What is required:
Search the listing for "back" and copy every line where it appears.

━━━━━ Material provided

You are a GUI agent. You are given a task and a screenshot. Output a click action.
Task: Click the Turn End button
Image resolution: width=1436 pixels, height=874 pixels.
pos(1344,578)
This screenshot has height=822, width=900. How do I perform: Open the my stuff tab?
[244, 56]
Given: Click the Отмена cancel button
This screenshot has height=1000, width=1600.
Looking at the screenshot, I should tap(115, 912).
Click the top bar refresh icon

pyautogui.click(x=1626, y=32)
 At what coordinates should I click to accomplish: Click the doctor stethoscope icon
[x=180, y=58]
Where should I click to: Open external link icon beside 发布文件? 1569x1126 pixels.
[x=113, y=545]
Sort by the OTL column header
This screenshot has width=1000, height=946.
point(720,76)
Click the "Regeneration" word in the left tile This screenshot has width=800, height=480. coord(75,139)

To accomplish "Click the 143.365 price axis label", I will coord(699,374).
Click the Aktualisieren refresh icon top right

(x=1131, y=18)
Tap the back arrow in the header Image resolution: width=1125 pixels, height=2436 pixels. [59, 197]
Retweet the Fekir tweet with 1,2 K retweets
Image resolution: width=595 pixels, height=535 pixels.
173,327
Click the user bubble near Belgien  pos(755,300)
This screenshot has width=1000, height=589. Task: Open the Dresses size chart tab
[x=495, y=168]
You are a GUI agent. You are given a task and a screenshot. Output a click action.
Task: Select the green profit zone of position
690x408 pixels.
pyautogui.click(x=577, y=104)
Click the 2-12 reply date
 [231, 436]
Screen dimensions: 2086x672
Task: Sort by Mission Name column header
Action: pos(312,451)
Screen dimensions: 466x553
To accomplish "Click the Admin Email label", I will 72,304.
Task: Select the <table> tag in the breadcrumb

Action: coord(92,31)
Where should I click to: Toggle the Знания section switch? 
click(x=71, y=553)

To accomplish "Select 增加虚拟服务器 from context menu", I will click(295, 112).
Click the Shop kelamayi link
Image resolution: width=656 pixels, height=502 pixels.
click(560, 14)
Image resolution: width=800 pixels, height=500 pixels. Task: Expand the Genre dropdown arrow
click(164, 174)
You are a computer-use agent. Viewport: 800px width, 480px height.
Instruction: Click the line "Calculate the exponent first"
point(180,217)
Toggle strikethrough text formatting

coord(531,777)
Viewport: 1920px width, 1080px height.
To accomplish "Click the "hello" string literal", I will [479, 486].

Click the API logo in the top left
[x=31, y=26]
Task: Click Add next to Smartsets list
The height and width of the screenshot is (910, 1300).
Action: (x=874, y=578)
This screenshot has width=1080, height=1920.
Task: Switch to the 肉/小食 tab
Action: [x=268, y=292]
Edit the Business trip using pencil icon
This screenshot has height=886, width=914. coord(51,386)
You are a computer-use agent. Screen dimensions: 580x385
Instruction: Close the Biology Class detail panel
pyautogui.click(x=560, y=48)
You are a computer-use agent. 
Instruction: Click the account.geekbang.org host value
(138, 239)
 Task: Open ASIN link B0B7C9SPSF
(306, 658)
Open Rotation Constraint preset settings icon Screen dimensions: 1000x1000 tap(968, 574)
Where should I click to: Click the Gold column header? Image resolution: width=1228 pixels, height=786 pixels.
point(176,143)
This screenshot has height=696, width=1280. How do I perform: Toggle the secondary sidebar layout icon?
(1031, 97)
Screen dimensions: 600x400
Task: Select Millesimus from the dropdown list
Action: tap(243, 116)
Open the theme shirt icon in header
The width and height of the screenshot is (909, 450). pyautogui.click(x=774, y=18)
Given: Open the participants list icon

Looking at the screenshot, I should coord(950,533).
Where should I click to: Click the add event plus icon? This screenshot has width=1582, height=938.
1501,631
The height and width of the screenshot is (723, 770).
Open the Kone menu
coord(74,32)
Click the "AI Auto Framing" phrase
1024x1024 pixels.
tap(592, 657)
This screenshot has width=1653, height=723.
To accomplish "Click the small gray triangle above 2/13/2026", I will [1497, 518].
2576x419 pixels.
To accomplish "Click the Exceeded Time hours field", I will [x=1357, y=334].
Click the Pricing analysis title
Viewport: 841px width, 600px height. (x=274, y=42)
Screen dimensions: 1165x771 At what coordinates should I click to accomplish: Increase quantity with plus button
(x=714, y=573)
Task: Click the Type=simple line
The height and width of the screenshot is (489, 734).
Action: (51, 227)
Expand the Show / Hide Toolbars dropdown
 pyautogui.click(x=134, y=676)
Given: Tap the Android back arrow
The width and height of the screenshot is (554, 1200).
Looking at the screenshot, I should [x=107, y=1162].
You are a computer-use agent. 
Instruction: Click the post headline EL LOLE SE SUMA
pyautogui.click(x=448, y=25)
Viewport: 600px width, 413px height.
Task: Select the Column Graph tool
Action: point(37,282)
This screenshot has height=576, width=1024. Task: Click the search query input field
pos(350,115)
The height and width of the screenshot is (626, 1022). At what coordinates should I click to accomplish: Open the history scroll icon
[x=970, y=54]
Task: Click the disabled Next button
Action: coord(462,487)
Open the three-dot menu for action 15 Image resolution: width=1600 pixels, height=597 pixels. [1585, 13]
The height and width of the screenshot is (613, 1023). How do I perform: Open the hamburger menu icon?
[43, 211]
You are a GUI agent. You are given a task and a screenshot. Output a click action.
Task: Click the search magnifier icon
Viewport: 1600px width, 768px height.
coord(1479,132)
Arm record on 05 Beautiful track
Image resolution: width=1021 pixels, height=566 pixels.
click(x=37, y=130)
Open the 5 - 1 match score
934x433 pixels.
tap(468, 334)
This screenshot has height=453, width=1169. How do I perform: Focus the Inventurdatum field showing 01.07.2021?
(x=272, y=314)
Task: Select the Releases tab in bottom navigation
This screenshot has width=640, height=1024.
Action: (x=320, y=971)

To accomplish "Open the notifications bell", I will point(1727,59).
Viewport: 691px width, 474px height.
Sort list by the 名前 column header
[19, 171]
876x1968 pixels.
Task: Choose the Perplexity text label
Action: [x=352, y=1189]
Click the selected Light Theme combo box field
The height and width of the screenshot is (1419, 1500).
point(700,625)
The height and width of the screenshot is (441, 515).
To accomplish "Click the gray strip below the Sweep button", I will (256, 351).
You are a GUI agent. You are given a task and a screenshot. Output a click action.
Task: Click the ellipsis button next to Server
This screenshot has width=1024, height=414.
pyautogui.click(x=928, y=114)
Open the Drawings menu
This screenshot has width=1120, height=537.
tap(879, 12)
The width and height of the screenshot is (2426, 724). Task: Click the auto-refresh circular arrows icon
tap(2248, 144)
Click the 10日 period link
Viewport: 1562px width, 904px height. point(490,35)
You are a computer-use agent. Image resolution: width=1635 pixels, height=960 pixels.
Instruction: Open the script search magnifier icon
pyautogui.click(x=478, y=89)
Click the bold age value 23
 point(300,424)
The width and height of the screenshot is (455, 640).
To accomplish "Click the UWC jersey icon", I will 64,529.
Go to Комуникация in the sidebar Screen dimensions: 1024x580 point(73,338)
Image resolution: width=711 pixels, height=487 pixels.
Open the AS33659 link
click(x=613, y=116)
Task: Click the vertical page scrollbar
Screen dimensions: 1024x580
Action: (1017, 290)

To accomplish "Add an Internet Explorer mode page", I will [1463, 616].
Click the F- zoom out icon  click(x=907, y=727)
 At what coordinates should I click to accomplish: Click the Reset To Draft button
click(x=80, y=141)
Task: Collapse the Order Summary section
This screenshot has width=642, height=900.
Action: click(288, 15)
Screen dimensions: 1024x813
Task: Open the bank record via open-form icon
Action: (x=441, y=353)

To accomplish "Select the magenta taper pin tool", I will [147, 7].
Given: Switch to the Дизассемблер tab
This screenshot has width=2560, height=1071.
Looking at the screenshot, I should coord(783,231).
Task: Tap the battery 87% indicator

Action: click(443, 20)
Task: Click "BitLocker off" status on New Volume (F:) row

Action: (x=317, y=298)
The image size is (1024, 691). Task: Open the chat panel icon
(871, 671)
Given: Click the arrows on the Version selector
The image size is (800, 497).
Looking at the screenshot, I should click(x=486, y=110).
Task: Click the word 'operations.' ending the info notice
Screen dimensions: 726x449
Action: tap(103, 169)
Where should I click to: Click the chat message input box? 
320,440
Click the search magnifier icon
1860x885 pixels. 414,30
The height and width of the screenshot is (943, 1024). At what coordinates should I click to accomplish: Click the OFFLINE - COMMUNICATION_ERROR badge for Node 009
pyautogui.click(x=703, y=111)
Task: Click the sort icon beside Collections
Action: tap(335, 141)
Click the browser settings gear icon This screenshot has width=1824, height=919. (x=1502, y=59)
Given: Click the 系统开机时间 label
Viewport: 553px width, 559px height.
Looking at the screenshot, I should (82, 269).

━━━━━━━━━━

Written answer:
Tap the back arrow in the header Image resolution: width=1125 pixels, height=2436 pixels. [59, 197]
Given: Tap the Android back arrow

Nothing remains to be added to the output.